Over time, cold showers can strengthen your circulatory system and make it more efficient. Part of the reason people report better-looking skin after cold showers might be because of improved circulation.
For athletes, cold water can also help your body heal and recover after a heavy workout or sports injury.
Cold water helps the same way that applying ice does. It reduces inflammation in torn muscles or bruises. Reducing the temperature of the muscle helps speed up the amount of freshly oxygenated blood that’s delivered to the muscles as your body tries to warm itself up. That improves recovery time and helps your body remove lactic acid from your muscles (a waste product that muscles produce during exercise.)
Cold showers also reduce muscle soreness after a workout. Both because of the improved recovery time discussed above , and also because endorphins released during cold showers are your body’s natural painkillers.
Cold Showers Can Strengthen Your Immune System and Help Fight Off Common Illnesses
The feeling of shock that you get from a cold shower triggers your body to produce more white blood cells (also called leukocytes), which your body uses to fight off infections.
That means that cold showers can help you build up resistance to colds, the flu, and other common illnesses. A study from the Netherlands showed that people who take cold showers call into work sick less often. People who swim year-round have also been shown to have half as many chest infections as average people.

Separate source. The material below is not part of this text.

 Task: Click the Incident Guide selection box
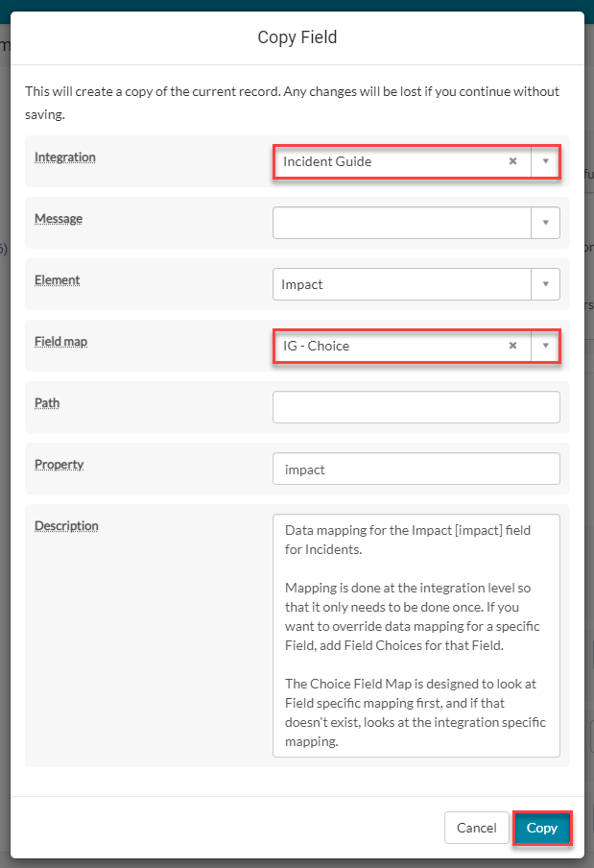[x=389, y=161]
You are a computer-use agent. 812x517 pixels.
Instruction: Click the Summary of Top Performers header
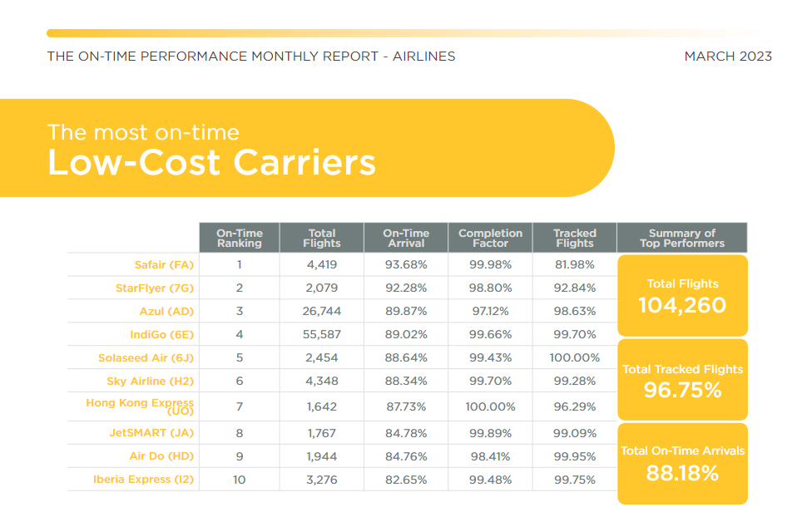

Cold Showers Boost Testosterone
Taking a cold shower will boost your strength and testosterone over time.
It’ll also increase your fertility. Sperm counts decrease if your body temperature is too high. In fact, taking a hot bath can actually be an effective contraception strategy.
A study by the University of California took men that were exposed to thirty minutes of wet heat a week (like hot baths) and then removed the heat exposure. Their sperm counts went up by over 400%!

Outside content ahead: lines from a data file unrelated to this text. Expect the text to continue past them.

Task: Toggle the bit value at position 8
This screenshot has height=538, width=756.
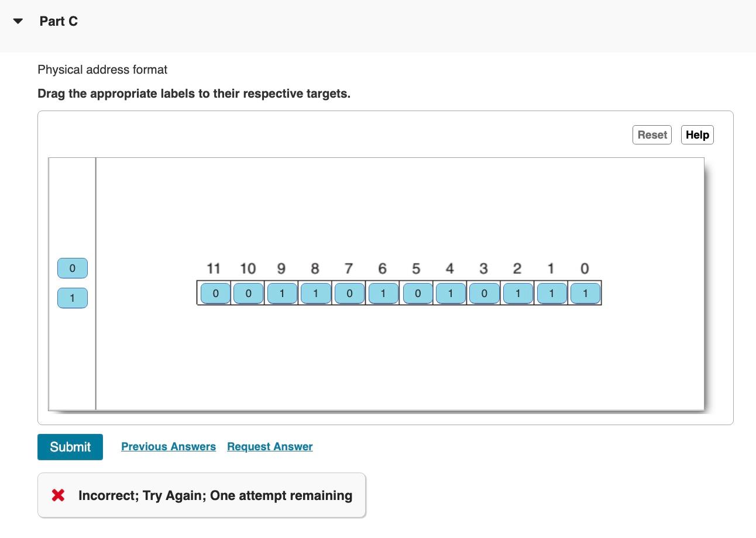Action: [x=315, y=293]
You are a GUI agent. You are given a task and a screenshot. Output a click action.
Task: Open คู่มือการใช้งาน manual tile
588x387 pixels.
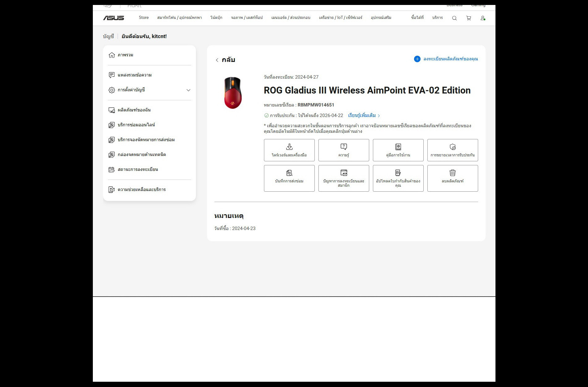pos(398,150)
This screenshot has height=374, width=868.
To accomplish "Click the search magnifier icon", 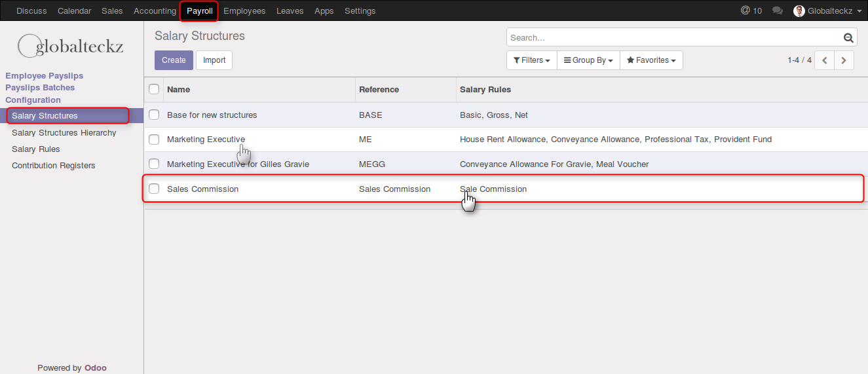I will click(x=848, y=38).
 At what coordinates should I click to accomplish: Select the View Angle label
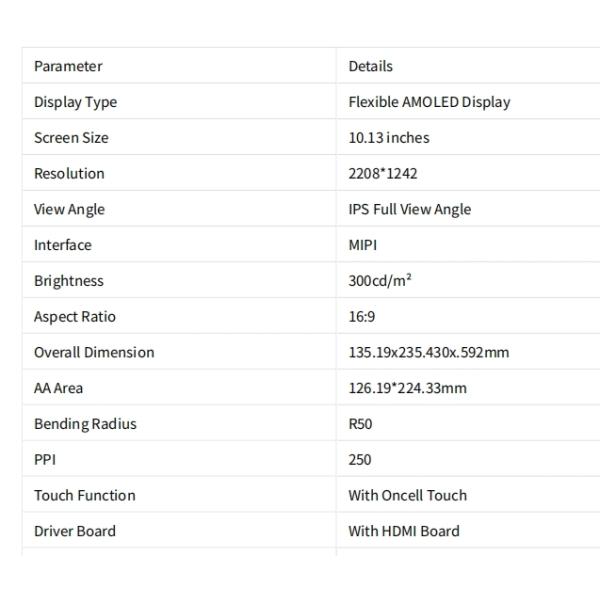[69, 209]
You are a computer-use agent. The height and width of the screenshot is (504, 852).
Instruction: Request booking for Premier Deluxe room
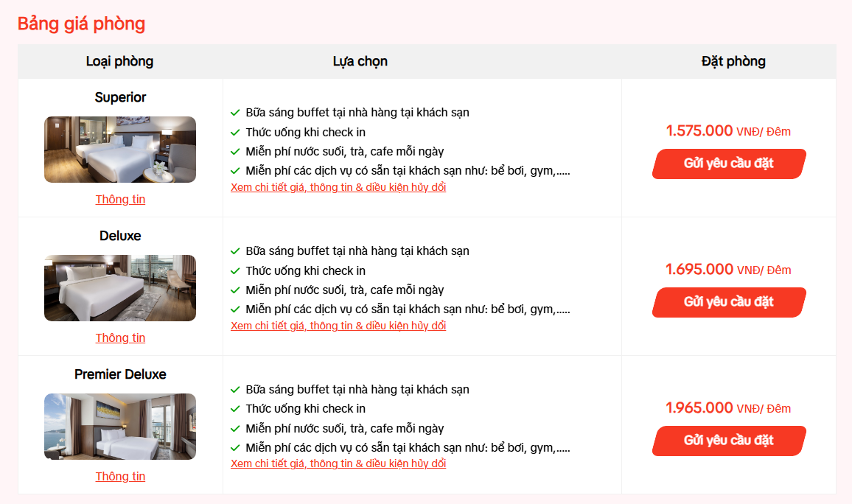point(729,441)
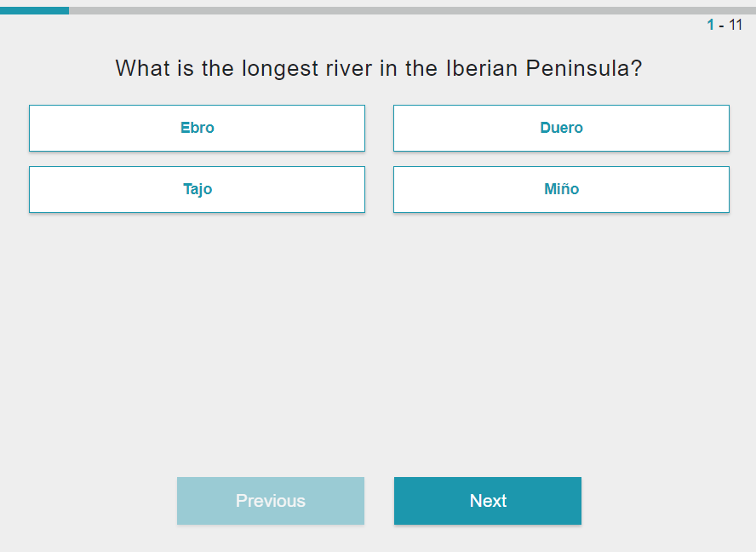Image resolution: width=756 pixels, height=552 pixels.
Task: Click the current question number 1
Action: coord(711,25)
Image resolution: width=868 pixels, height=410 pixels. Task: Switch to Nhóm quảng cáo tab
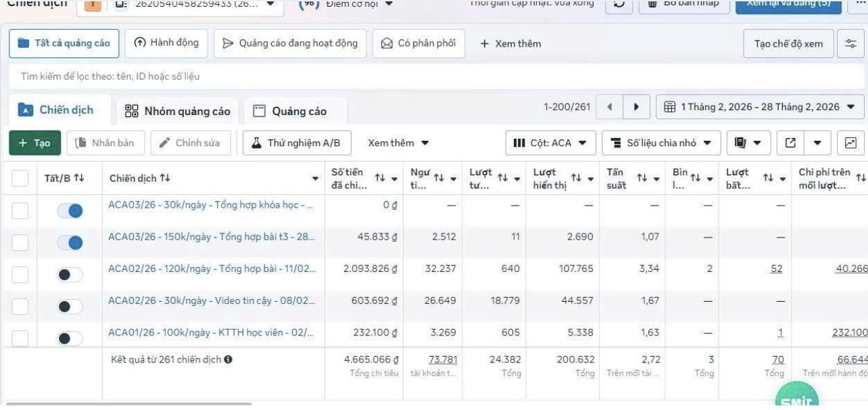[x=178, y=111]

Changing from a hot shower to a cold one probably won’t have that drastic of an impact, but it won’t hurt either!
Drawbacks of Cold Showers
Avoid if you have medical issues. If you have any heart issues or other medical conditions like high blood pressure or a fever, you shouldn’t try a cold shower without speaking to your doctor first. Similarly, people with long-term clinical depression shouldn’t use cold showers to replace their prescription medication without talking to their doctor first.
Soap doesn’t work the same. The biggest drawback that I’ve found from taking cold showers is that soap doesn’t work well in very cold water. It gets sticky and hard to wash off. For this reason, I usually clean myself off with a warm shower before making my shower cold.

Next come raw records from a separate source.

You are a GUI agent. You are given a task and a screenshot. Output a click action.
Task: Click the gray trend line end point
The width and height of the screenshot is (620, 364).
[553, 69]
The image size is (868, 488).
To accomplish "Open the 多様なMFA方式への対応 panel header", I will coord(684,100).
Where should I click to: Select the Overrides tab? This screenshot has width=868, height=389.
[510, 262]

You won’t want to go back to hot showers. I used to love my showers scalding hot. Now I can’t seem to go back to the same hot temperature that I used to. A nice hot shower before bed is good for relaxing, but in the morning it leaves me groggy.
How to Start Taking Cold Showers
Starting off by jumping right into a freezing cold shower is one way to go about it, but this is not for the faint of heart. You’ve spent the majority of your life taking hot showers, so suddenly switching to cold can be a big shock to your system.
Instead, I’d recommend you start by gradually lowering the temperature at the end of your regular shower. Make the water cold enough that you’re a bit uncomfortable, and try to stay under the water for at least a couple minutes. Taking deep breaths can help decrease the comfort.
Each shower, try making the water a little colder for the last couple of minutes. After you do this for a while, you might even start to look forward to turning down the temperature at the end of your shower.
Give It a Try!
I can’t emphasize enough how awesome a cold shower will make you feel. Hopefully I’ve given you enough reasons in this article to give it a try for yourself.
You will start to see the benefits right after your first cold shower, and it only continues to get better as you stick with it.